Sugar cane is a perennial plant and is only replanted when the production of a field falls too low to be profitable. There are 119 sugar growers here in the Rio Grande Valley. They are all members of the cooperative that owns the Cowley Sugar House. It was very interesting to learn about an industry that we see all the time.

Thursday, we took a group of 24 friends to the Gladys Porter Zoo in Brownsville. As zoos go, this one is small but it makes up for size with its displays which have some of the best viewing of any zoo we have visited. The animals were all active so we got to see plenty of action. We were escorted on a behind the scenes tour of the zoo by Emma Mitchell from the education department. We learned how the animals are fed and their cages cleaned. We were able to feed a pair of Galapagos tortoises and even pet one on the head.

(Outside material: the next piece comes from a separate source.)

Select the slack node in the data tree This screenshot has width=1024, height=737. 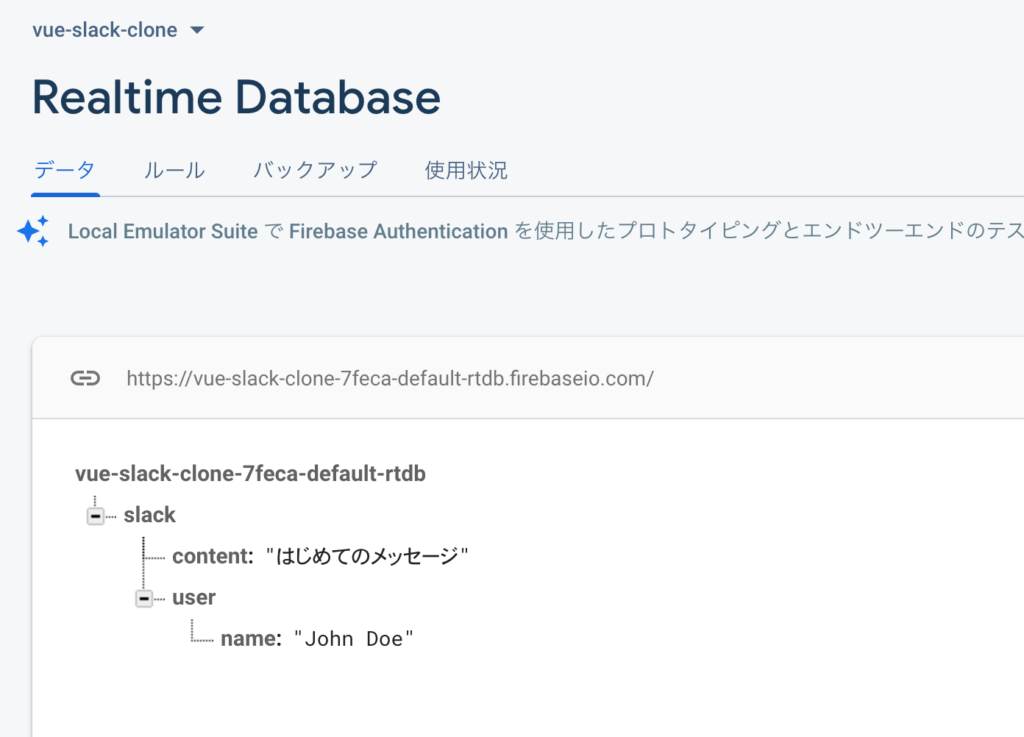150,514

The whole group of tigers at the zoo are from discarded or confiscated pets. The island populated by spider monkeys is also a collection of former pets. It is good that the zoo is able to take some of these, but the discarded animals far exceed the capacity of the zoo. It is a sad commentary on human behavior. After a water break, we enjoyed seeing many of the smaller animals that are used by the education department and then the group dispersed to eat lunch and explore the entire zoo on our own.

On Friday afternoon we traveled to Port Isabel to have dinner at the Port Isabel Yacht Club Hotel and Restaurant. We've visited the Yacht Club many times when we bicycle through Port Isabel. We've always said that we would love to eat dinner there some time so Louise took the lead and organized the trip.

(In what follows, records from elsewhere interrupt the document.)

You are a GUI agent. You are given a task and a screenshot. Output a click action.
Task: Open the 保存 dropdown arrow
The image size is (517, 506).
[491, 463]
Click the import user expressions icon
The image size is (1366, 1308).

There were 16 people who made the 80 mile drive for dinner. Eight of us stayed the night at the Yacht Club to complete the adventure. Built in 1920, the Yacht Club has the look of a Bogie and Becall movie set. It hosted many distinguished guests, some notorious like Al Capone and others famous such as Lindbergh and Earhart.

We arrived early and had cocktails in the parlor amid antique furniture and furnishings. The building is being restored by its present owner and has a long way to go but the restaurant serves up a fine meal and the staff is quite friendly. To say the rooms are rustic is to be generous. Still, if you enjoy the ambiance of an old resort with great character, this is a fine place to spend a night or two. Everyone enjoyed their experience.

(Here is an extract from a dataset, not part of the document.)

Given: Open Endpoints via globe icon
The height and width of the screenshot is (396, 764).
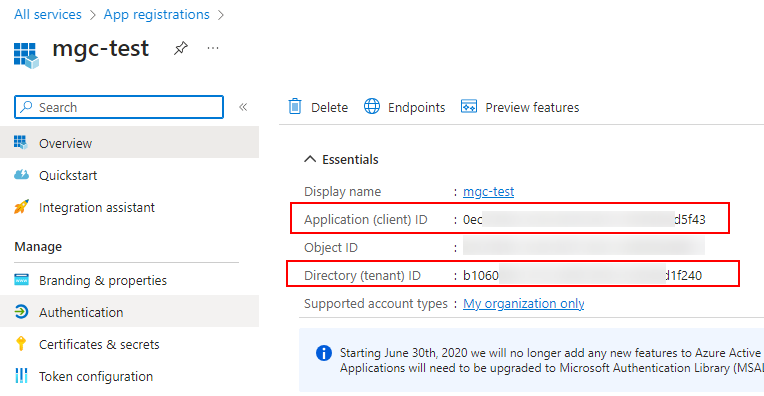Looking at the screenshot, I should (x=372, y=106).
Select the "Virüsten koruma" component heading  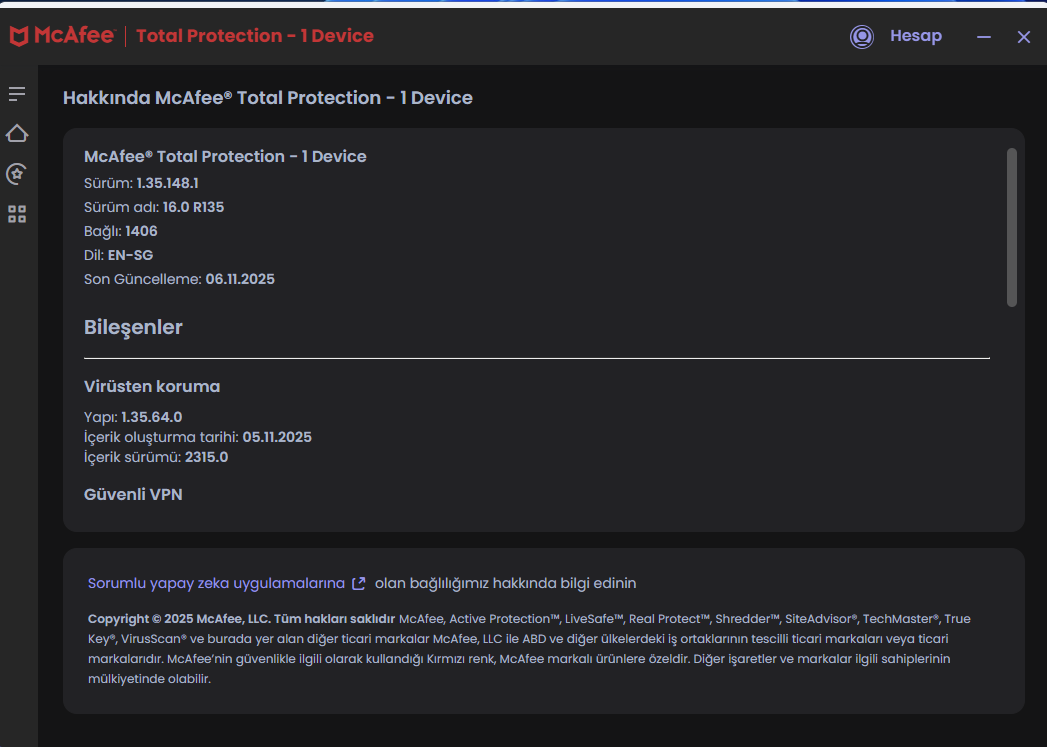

The trees in our park are breaking out in tiny green leaves and we'll have tons of flowers by the end of the month. Temperatures here in the Rio Grande Valley will be warming into the 80s on a regular basis soon and the winter will quickly be forgotten. One year we left the valley early to attend a convention in Philadelphia at the end of March. As we drove north we left the roadsides bursting with flowers behind. Driving north on the third day Louise turned to me and asked what had killed all the trees? I laughed and said, "They aren't dead, it is winter here." We both laughed. We had become so adjusted to the short southern winters that it was now a surprise to see all the leafless trees in March.

The good news, my friends, is that the trees will be turning green further north soon. A wave of green will make its way all the way to the Arctic Circle and beyond. Daylight is getting longer each day and spring is on the way. It is time to start planning your summer travels and getting the motor home ready for the trip!